#### [GIVEN RECORDS]
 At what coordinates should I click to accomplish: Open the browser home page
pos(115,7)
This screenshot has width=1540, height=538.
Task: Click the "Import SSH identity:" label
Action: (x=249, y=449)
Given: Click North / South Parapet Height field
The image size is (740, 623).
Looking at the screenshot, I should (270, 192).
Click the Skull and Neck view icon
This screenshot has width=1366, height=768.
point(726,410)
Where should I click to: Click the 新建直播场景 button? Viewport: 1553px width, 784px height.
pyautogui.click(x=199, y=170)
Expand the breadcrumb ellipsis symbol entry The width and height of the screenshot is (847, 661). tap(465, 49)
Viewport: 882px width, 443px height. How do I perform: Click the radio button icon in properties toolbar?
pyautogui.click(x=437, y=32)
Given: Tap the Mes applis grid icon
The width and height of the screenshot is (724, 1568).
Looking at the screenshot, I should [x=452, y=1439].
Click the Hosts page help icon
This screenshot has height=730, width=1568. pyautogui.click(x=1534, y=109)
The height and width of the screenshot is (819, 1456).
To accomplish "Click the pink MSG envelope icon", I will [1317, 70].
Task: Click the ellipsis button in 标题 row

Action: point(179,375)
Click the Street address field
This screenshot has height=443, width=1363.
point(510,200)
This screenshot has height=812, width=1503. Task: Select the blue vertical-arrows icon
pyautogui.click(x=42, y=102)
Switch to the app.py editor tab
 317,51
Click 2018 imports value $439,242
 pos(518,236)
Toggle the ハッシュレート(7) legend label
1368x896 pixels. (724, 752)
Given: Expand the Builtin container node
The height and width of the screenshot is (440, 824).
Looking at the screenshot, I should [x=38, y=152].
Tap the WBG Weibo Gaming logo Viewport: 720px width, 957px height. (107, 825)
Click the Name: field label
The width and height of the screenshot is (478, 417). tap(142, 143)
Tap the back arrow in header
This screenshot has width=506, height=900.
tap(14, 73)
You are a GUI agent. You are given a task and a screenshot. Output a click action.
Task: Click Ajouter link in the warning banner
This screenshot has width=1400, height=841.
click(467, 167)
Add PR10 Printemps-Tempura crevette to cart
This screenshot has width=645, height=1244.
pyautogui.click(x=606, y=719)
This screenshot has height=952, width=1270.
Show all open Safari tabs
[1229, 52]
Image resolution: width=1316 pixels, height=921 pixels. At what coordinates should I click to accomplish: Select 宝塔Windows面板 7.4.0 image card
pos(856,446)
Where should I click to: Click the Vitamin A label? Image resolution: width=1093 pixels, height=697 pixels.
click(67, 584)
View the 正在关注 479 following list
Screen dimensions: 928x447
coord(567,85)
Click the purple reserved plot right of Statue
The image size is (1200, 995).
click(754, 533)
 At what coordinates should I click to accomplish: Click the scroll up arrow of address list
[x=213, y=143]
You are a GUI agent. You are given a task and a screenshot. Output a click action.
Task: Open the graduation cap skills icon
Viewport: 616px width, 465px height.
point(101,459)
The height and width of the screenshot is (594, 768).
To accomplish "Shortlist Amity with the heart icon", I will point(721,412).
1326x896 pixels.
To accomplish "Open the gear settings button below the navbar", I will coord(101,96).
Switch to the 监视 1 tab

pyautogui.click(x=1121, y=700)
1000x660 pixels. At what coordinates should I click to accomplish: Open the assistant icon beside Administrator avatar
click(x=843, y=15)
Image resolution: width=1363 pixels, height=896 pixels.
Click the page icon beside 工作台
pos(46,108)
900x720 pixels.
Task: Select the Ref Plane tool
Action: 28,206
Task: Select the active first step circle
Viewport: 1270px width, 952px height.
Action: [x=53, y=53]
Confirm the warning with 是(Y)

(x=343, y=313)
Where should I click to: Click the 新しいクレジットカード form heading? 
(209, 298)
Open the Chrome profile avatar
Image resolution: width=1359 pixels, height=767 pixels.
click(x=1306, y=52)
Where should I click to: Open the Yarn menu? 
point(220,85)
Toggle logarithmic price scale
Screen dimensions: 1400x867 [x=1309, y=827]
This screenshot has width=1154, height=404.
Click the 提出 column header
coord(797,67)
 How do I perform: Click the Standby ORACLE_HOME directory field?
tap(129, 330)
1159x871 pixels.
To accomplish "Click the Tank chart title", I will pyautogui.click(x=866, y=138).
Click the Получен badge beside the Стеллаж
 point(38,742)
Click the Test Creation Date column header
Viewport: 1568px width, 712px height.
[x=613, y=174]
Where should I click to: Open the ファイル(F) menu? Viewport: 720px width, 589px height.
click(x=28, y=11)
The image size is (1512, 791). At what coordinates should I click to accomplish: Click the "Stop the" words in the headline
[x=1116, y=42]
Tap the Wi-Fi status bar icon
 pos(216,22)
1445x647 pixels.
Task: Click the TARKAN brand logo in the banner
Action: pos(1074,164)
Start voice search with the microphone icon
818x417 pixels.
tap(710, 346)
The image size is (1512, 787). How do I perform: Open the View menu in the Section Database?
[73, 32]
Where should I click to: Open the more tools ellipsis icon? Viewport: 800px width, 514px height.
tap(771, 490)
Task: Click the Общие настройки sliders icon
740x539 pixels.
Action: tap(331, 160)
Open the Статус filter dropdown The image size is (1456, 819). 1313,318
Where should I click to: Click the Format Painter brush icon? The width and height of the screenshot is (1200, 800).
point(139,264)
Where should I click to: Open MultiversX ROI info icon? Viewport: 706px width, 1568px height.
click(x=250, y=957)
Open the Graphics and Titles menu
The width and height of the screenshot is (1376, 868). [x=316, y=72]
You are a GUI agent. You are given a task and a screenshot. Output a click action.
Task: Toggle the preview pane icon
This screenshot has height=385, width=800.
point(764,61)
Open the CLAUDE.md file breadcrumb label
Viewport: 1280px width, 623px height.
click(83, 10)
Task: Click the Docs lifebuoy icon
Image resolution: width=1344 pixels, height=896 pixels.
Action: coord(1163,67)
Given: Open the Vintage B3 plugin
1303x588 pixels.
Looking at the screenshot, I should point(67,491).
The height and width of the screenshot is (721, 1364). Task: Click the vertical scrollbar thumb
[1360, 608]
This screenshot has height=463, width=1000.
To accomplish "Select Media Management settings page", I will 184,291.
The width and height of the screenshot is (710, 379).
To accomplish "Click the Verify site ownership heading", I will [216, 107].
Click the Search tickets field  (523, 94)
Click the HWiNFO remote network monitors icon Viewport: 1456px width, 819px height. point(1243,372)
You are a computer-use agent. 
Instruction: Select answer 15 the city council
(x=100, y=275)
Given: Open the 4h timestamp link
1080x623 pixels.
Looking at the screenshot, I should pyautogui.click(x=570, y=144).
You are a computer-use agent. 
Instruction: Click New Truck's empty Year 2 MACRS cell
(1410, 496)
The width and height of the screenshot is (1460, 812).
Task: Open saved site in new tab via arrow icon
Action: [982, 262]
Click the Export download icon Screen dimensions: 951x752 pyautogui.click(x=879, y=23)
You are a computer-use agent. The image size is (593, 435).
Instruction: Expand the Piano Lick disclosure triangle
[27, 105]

#### [TASK TO COMPLETE]
Update the rows by changing every "computer-use agent" to "desktop agent" and leaving everything else as it is.

#### [SOLUTION TO THIS PROBLEM]
 At what coordinates should I click to accomplish: Open the browser home page
pos(115,7)
This screenshot has width=1540, height=538.
Task: Click the "Import SSH identity:" label
Action: (x=249, y=449)
Given: Click North / South Parapet Height field
The image size is (740, 623).
Looking at the screenshot, I should (270, 192).
Click the Skull and Neck view icon
This screenshot has width=1366, height=768.
point(726,410)
Where should I click to: Click the 新建直播场景 button? Viewport: 1553px width, 784px height.
pyautogui.click(x=199, y=170)
Expand the breadcrumb ellipsis symbol entry The width and height of the screenshot is (847, 661). tap(465, 49)
Viewport: 882px width, 443px height. How do I perform: Click the radio button icon in properties toolbar?
pyautogui.click(x=437, y=32)
Given: Tap the Mes applis grid icon
The width and height of the screenshot is (724, 1568).
Looking at the screenshot, I should [x=452, y=1439].
Click the Hosts page help icon
This screenshot has height=730, width=1568. pyautogui.click(x=1534, y=109)
The height and width of the screenshot is (819, 1456).
To accomplish "Click the pink MSG envelope icon", I will [1317, 70].
Task: Click the ellipsis button in 标题 row

Action: point(179,375)
Click the Street address field
This screenshot has height=443, width=1363.
point(510,200)
This screenshot has height=812, width=1503. Task: Select the blue vertical-arrows icon
pyautogui.click(x=42, y=102)
Switch to the app.py editor tab
 317,51
Click 2018 imports value $439,242
 pos(518,236)
Toggle the ハッシュレート(7) legend label
1368x896 pixels. (724, 752)
Given: Expand the Builtin container node
The height and width of the screenshot is (440, 824).
Looking at the screenshot, I should [x=38, y=152].
Tap the WBG Weibo Gaming logo Viewport: 720px width, 957px height. (107, 825)
Click the Name: field label
The width and height of the screenshot is (478, 417). tap(142, 143)
Tap the back arrow in header
This screenshot has width=506, height=900.
tap(14, 73)
You are a GUI agent. You are given a task and a screenshot. Output a click action.
Task: Click Ajouter link in the warning banner
This screenshot has width=1400, height=841.
click(467, 167)
Add PR10 Printemps-Tempura crevette to cart
This screenshot has width=645, height=1244.
pyautogui.click(x=606, y=719)
This screenshot has height=952, width=1270.
Show all open Safari tabs
[1229, 52]
Image resolution: width=1316 pixels, height=921 pixels. At what coordinates should I click to accomplish: Select 宝塔Windows面板 7.4.0 image card
pos(856,446)
Where should I click to: Click the Vitamin A label? Image resolution: width=1093 pixels, height=697 pixels.
click(67, 584)
View the 正在关注 479 following list
Screen dimensions: 928x447
coord(567,85)
Click the purple reserved plot right of Statue
The image size is (1200, 995).
click(754, 533)
 At what coordinates should I click to accomplish: Click the scroll up arrow of address list
[x=213, y=143]
You are a GUI agent. You are given a task and a screenshot. Output a click action.
Task: Open the graduation cap skills icon
Viewport: 616px width, 465px height.
point(101,459)
The height and width of the screenshot is (594, 768).
To accomplish "Shortlist Amity with the heart icon", I will point(721,412).
1326x896 pixels.
To accomplish "Open the gear settings button below the navbar", I will coord(101,96).
Switch to the 监视 1 tab

pyautogui.click(x=1121, y=700)
1000x660 pixels. At what coordinates should I click to accomplish: Open the assistant icon beside Administrator avatar
click(x=843, y=15)
Image resolution: width=1363 pixels, height=896 pixels.
Click the page icon beside 工作台
pos(46,108)
900x720 pixels.
Task: Select the Ref Plane tool
Action: 28,206
Task: Select the active first step circle
Viewport: 1270px width, 952px height.
Action: [x=53, y=53]
Confirm the warning with 是(Y)

(x=343, y=313)
Where should I click to: Click the 新しいクレジットカード form heading? 
(209, 298)
Open the Chrome profile avatar
Image resolution: width=1359 pixels, height=767 pixels.
click(x=1306, y=52)
Where should I click to: Open the Yarn menu? 
point(220,85)
Toggle logarithmic price scale
Screen dimensions: 1400x867 [x=1309, y=827]
This screenshot has width=1154, height=404.
Click the 提出 column header
coord(797,67)
 How do I perform: Click the Standby ORACLE_HOME directory field?
tap(129, 330)
1159x871 pixels.
To accomplish "Click the Tank chart title", I will pyautogui.click(x=866, y=138).
Click the Получен badge beside the Стеллаж
 point(38,742)
Click the Test Creation Date column header
Viewport: 1568px width, 712px height.
[x=613, y=174]
Where should I click to: Open the ファイル(F) menu? Viewport: 720px width, 589px height.
click(x=28, y=11)
The image size is (1512, 791). At what coordinates should I click to accomplish: Click the "Stop the" words in the headline
[x=1116, y=42]
Tap the Wi-Fi status bar icon
 pos(216,22)
1445x647 pixels.
Task: Click the TARKAN brand logo in the banner
Action: pos(1074,164)
Start voice search with the microphone icon
818x417 pixels.
tap(710, 346)
The image size is (1512, 787). How do I perform: Open the View menu in the Section Database?
[73, 32]
Where should I click to: Open the more tools ellipsis icon? Viewport: 800px width, 514px height.
tap(771, 490)
Task: Click the Общие настройки sliders icon
740x539 pixels.
Action: tap(331, 160)
Open the Статус filter dropdown The image size is (1456, 819). 1313,318
Where should I click to: Click the Format Painter brush icon? The width and height of the screenshot is (1200, 800).
point(139,264)
Where should I click to: Open MultiversX ROI info icon? Viewport: 706px width, 1568px height.
click(x=250, y=957)
Open the Graphics and Titles menu
The width and height of the screenshot is (1376, 868). [x=316, y=72]
You are a GUI agent. You are given a task and a screenshot. Output a click action.
Task: Toggle the preview pane icon
This screenshot has height=385, width=800.
point(764,61)
Open the CLAUDE.md file breadcrumb label
Viewport: 1280px width, 623px height.
click(83, 10)
Task: Click the Docs lifebuoy icon
Image resolution: width=1344 pixels, height=896 pixels.
Action: coord(1163,67)
Given: Open the Vintage B3 plugin
1303x588 pixels.
Looking at the screenshot, I should point(67,491).
The height and width of the screenshot is (721, 1364). Task: Click the vertical scrollbar thumb
[1360, 608]
This screenshot has height=463, width=1000.
To accomplish "Select Media Management settings page", I will 184,291.
The width and height of the screenshot is (710, 379).
To accomplish "Click the Verify site ownership heading", I will [216, 107].
Click the Search tickets field  (523, 94)
Click the HWiNFO remote network monitors icon Viewport: 1456px width, 819px height. point(1243,372)
You are a desktop agent. 
Instruction: Select answer 15 the city council
(x=100, y=275)
Given: Open the 4h timestamp link
1080x623 pixels.
Looking at the screenshot, I should pyautogui.click(x=570, y=144).
You are a desktop agent. 
Instruction: Click New Truck's empty Year 2 MACRS cell
(1410, 496)
The width and height of the screenshot is (1460, 812).
Task: Open saved site in new tab via arrow icon
Action: [982, 262]
Click the Export download icon Screen dimensions: 951x752 pyautogui.click(x=879, y=23)
You are a desktop agent. The image size is (593, 435).
Instruction: Expand the Piano Lick disclosure triangle
[27, 105]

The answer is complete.